Jonathan Gold, critic for L.A. Weekly, says, "I probably get food poisoning more than anybody in Los Angeles."

Doesn’t sound like fun.

Dining Out: Secrets from America’s Leading Critics, Chefs and Restaurateurs , by Andrew Dornenburg and Karen Page (Wiley, $29.95, 338 pp.), discusses the context in which culinary art is received and judged.

Perhaps because of Dornenburg’s background as a chef, Dining Out is more about the tension between restaurant critics and their subjects. The authors reveal their purpose – and their bias – when they ask: "How had these individuals been deemed worthy of pronouncing judgments on fledgling restaurants?"

Interviews with three dozen critics form the core of this book; they answer an assortment of questions: What are your qualifications? How often do you visit a restaurant? How do you maintain anonymity? What criteria do you use to judge a restaurant? What do the stars mean?

The emphasis is on fairness to the restaurant, while too little is said about the critic’s responsibility to readers. Critics object to the fawning attention they get when they are recognized – what about the average Joe?

The authors don’t mention the famous episode when Ruth Reichl dined incognito at Le Cirque and was treated like dirt. Both critics and restaurateurs suggest that to improve one’s chance of a good experience, one should eat out often enough to become familiar at one’s favorite restaurants.

Here, the critics don’t get the last word. The book’s second section focuses on chefs and their opinions of restaurant critics. Whoa!

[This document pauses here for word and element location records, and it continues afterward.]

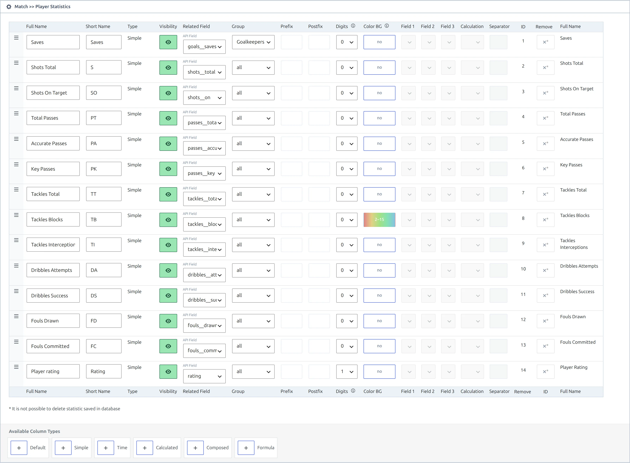The height and width of the screenshot is (463, 630).
Task: Open Digits dropdown for Player rating row
Action: (x=347, y=372)

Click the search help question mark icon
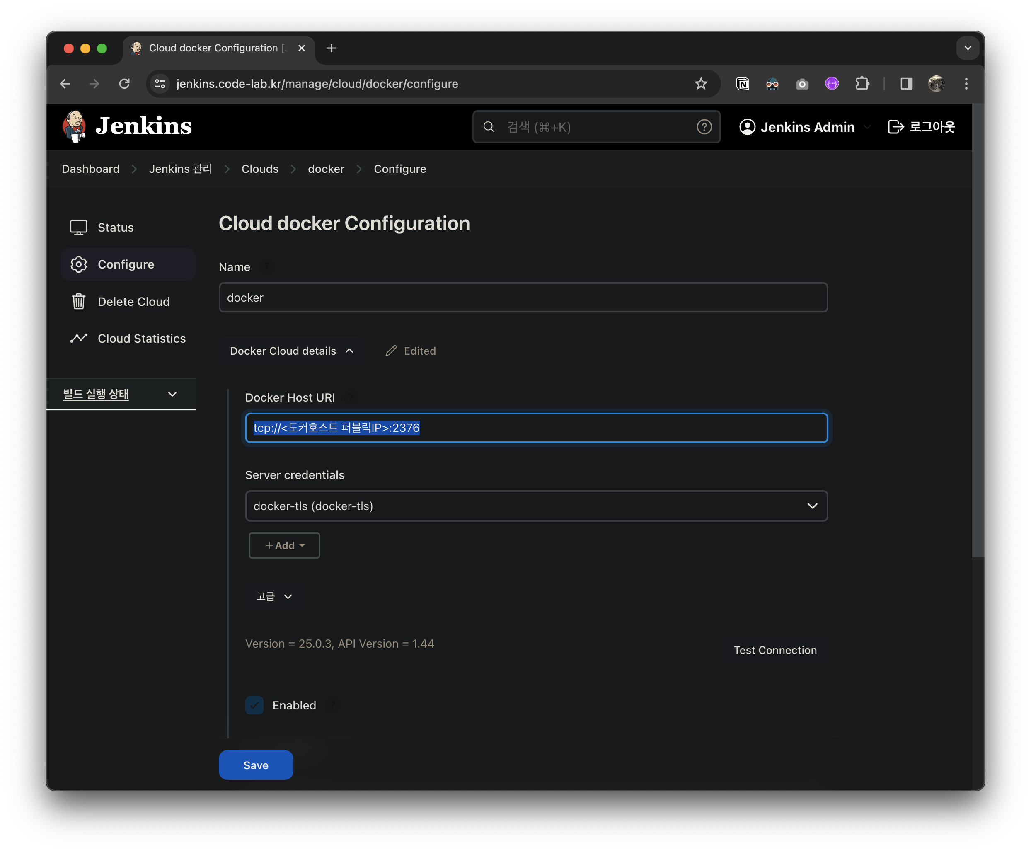click(x=704, y=127)
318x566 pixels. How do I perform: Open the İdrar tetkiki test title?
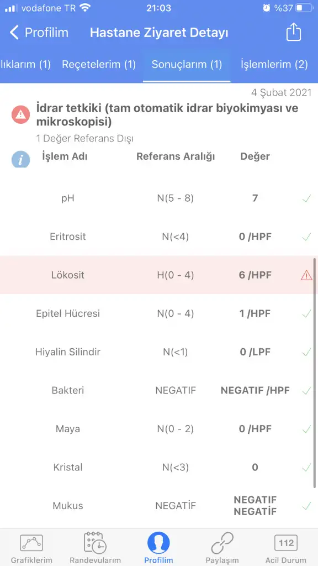click(x=167, y=115)
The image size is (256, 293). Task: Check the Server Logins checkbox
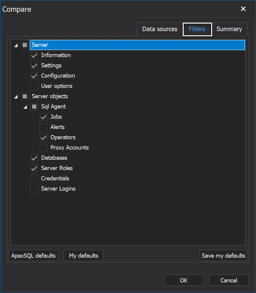(x=34, y=189)
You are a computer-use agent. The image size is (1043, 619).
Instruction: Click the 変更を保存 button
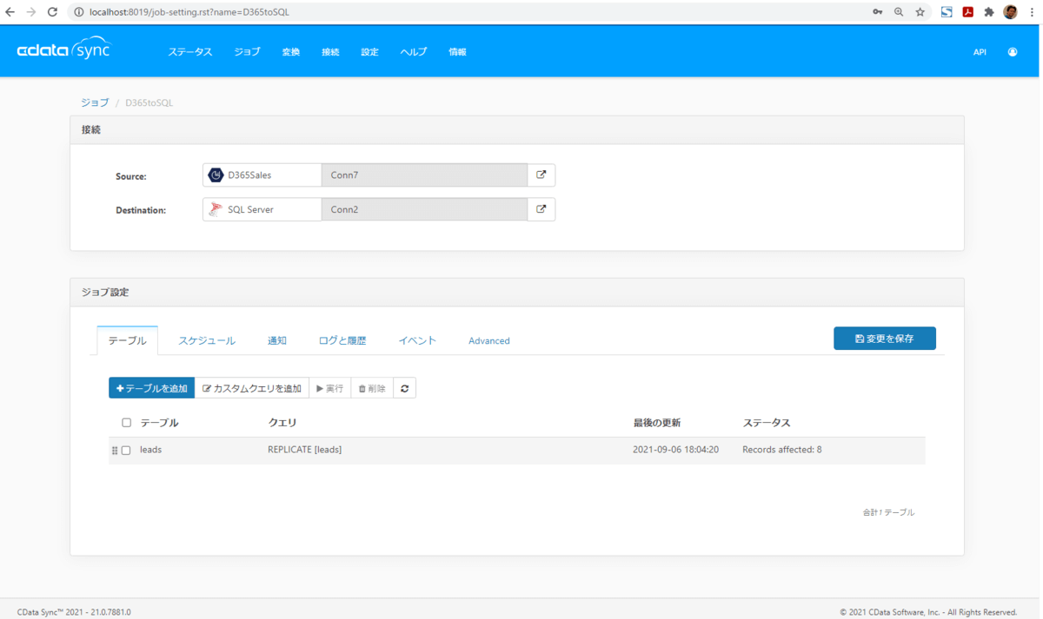coord(884,339)
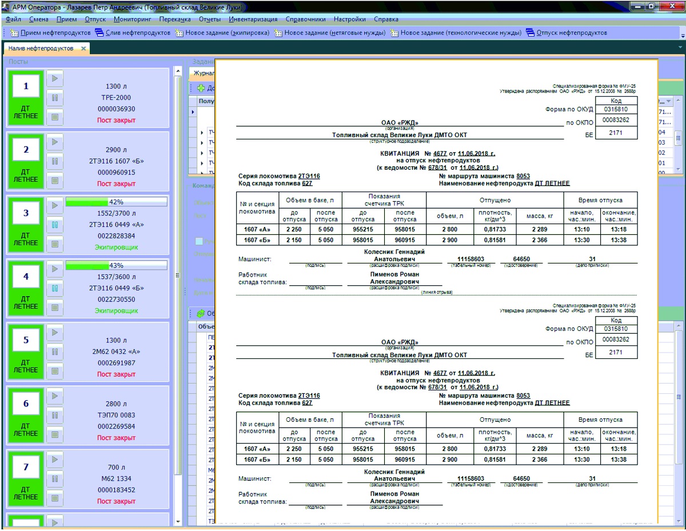Start fueling on post 1 with play button

coord(54,78)
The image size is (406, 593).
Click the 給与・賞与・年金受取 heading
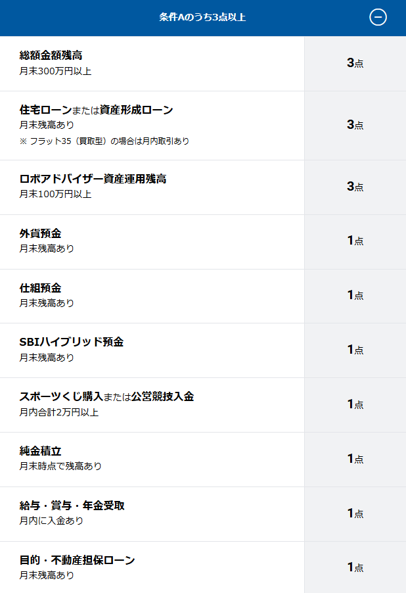click(x=72, y=506)
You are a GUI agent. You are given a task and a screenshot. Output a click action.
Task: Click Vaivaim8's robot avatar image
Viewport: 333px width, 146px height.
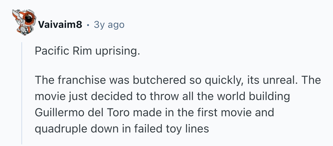click(23, 24)
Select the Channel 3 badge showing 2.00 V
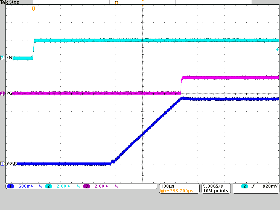Image resolution: width=280 pixels, height=210 pixels. (87, 186)
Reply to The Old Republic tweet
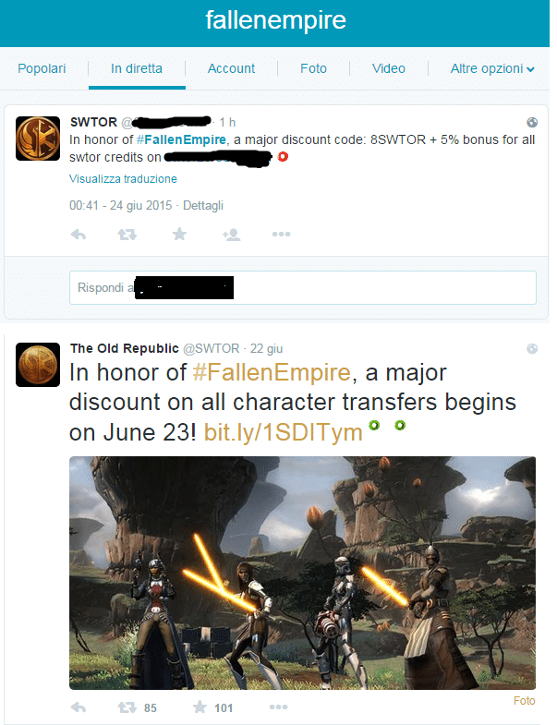This screenshot has height=725, width=557. pyautogui.click(x=79, y=707)
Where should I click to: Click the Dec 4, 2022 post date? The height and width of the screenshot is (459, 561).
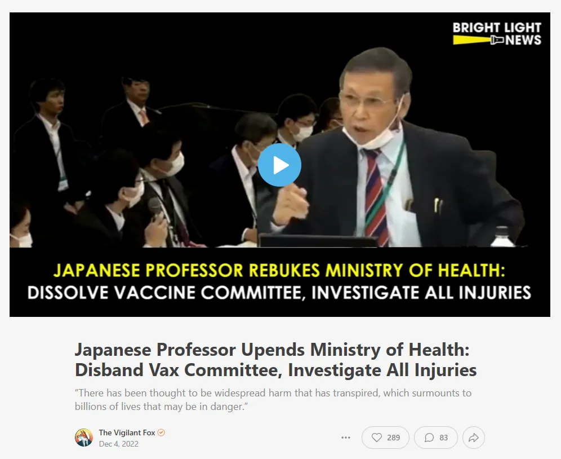click(x=118, y=444)
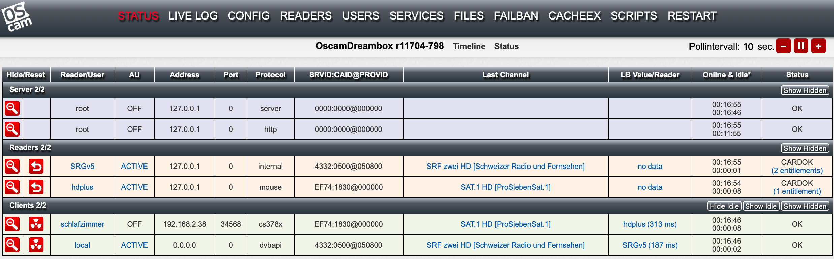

In the opinion of the country’s leading restaurateurs, the country’s leading restaurant critics are unqualified and ignorant. One restaurateur suggests that critics should not describe individual dishes but publish the entire menu, allow the chef or owner, or both, rebuttal space, and lecture at the Culinary Institute of America about their philosophy of criticism. Another thinks critics should be licensed.

In the end, both the critics and the chefs in this book sound self-serving. Instead of revealing real secrets, Dining Out fails to do anything more than report on the state of restaurant criticism. Which, by the way, is a lot of fun. –Elissa Karg

TREATS

Friends & Neighbors of Ferndale hosts the 3rd Annual Ferndale Woodward Avenue Pub Crawl this Saturday, July 31. The walking tour starts at 8:30 p.m. at the corner of West Breckenridge and Woodward, and carries on from there. Call 248-545-1435 for more info. … Zanzibar (216 State St., Ann Arbor, 734-994-7777) has a new summer menu. For complimentary tastes of some of the new items, visit the restaurant between 5 p.m. and 8 p.m. each Wednesday for the rest of the summer.